Perhaps we protest too much. Torture, after all, is a venerable American tradition. If not quite as homespun as apple pie or lynching, it is at least as old as our imperial aspirations. We were waterboarding captives in one of our earliest wars of occupation, the Philippine-American War, which cost as many as 1 million civilian lives. In 1902, Teddy Roosevelt himself wrote with laconic praise of "the old Filipino method."
Other techniques, crude or sophisticated, have filled the war bag since. CIA interrogation manuals from the 1960s, which lay out the basic stress-position and sleep- and sensory-deprivation techniques later applied at Bagram and Guantanamo, have been public since 1997. Despite our protestations, we have little to be surprised about. The Bush administration's great act of hubris was not to allow torture -- that was nothing new -- but to attempt to shelter it within the law. Now, when President Obama vows that "the United States does not torture" and spars with the former vice president over details, he crosses his fingers behind his back and saves himself a loophole. Via "extraordinary rendition" -- a Clinton administration innovation -- our government is still free to outsource torture and claim it doesn't know. The Obama administration has been relying increasingly on foreign intelligence services to detain and interrogate our suspects for us. Our hands, in a way, are clean.
Yet as more classified documents dribble into the headlines, we hold tight to our outrage. The scandal has been slowly breaking for five full years (I wrote about the abuse of detainees in these pages in April 2004), but still we claim not to recognize ourselves. Despite hundreds of front-page stories, we pretend we didn't know, that it was all somehow kept secret from us. " 'Secret,' " author Mark Danner has observed in the New York Review of Books, "has become an oddly complex word." It refers not to things we don't know but to things we won't admit to seeing. This blindness serves a function. By declaring torture anomalous, by pushing it once again to the margins of legality, we can preserve a vision of U.S. military power -- and of American empire -- that is essentially benevolent.
That vision -- of our nation's messianic role, its unique destiny to shower the world with freedom and democracy -- has for more than a century been at the root of our self-image. Even when we know better, we are loath to let it go, even when we understand that those showers often take the form of 500-pound bombs and that self-determination is not something that can be bestowed at gunpoint. Maintaining military and economic hegemony over the planet remains an inherently bloody affair. Seen from the other side, empire is a synonym for subjugation, and hence for violence on a massive scale.

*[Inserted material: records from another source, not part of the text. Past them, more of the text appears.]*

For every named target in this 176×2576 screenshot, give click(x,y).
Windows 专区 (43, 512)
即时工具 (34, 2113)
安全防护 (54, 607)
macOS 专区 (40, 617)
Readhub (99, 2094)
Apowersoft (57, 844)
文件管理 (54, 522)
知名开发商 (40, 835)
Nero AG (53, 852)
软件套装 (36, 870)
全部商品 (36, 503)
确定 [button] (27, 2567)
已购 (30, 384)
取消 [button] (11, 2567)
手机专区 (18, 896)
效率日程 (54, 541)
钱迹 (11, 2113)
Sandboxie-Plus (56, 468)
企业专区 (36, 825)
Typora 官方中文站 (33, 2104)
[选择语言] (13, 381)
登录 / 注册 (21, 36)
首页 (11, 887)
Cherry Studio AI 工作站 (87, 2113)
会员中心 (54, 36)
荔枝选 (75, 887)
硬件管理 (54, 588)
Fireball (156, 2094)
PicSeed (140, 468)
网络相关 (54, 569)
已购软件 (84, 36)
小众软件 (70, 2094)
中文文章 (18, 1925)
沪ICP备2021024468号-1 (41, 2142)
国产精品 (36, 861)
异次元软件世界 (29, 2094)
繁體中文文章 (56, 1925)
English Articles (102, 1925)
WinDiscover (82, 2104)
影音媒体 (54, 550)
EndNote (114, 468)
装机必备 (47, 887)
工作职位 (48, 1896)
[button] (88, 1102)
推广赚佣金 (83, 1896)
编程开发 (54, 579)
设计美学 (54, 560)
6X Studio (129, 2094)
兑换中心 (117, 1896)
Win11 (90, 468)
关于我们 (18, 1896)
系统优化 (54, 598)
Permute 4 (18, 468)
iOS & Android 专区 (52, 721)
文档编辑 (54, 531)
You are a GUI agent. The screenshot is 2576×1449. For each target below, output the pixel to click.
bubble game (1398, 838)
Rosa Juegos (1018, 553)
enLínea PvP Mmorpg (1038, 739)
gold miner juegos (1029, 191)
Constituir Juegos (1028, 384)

You don't have to be Khalid Shaikh Mohammed to find our self-regard wanting. All that's required is minimal attention to the fates suffered by the citizens of the nations to which we are currently delivering democracy. Take the residents of the Bala Baluk district of Afghanistan's western Farah province, where, on the evening of May 6, U.S. airstrikes killed either 147 or 20 to 30 civilians, depending whether you prefer to believe, respectively, the people bombed or the ones who bombed them. Survivors described extended families wiped out, a nightmare landscape littered with human limbs. Being waterboarded 183 times suddenly doesn't sound so bad.
That bombing was hardly extraordinary. You may remember the 37 civilians killed outside Kandahar last Nov. 4, the 90 killed near Herat on Aug. 22, the 47 killed in Nangarhar province on July 6 or the 15 killed in Nuristan two days earlier. If not, don't blame yourself. Unless the body count approaches 100, these kinds of deaths barely merit a word on CNN's crawl.
And as our war spreads into Pakistan, such incidents are on the rise. Missiles launched from unmanned drones have killed 700 civilians in Pakistan since 2006 and, we are assured, 14 Al Qaeda leaders. (Obama has been drastically increasing the number of drone strikes, which Leon Panetta, his CIA director, has called "the only game in town.") Meanwhile, back in Iraq, one of the more moderate estimates of the civilian death toll hovers near 100,000. Doesn't it seem odd that it's only torture that appalls us?
As the deaths mount, we will continue to beat our breasts about the treatment of detainees. The outcry is not unjustified. My point is not to relativize torture: We should not torture anyone. But we do, and have done so, both directly and with the help of client states, for many years. Just as in war after war, the alleged costs of our well-being have been borne by people we will never see, most of them noncombatants.
This is the price of global sovereignty, of being, in Colin Powell's words, "the biggest bully on the block." President Bush and Dick Cheney knew this, and they were unapologetic. Obama knows it too, but he has worked hard to let us believe otherwise, to patch up the tattered fantasy that we are the country we imagine ourselves to be.
Our outrage over torture, like the president's rhetoric, lets us maintain the belief that we had innocence to lose. It allows us to deny the everyday violence of empire and to forget the many thousands of lives that we continue to sacrifice for something that we persist in calling freedom. I don't mean that we should be less outraged, but more, and more broadly. The rest of the world cannot afford our good conscience.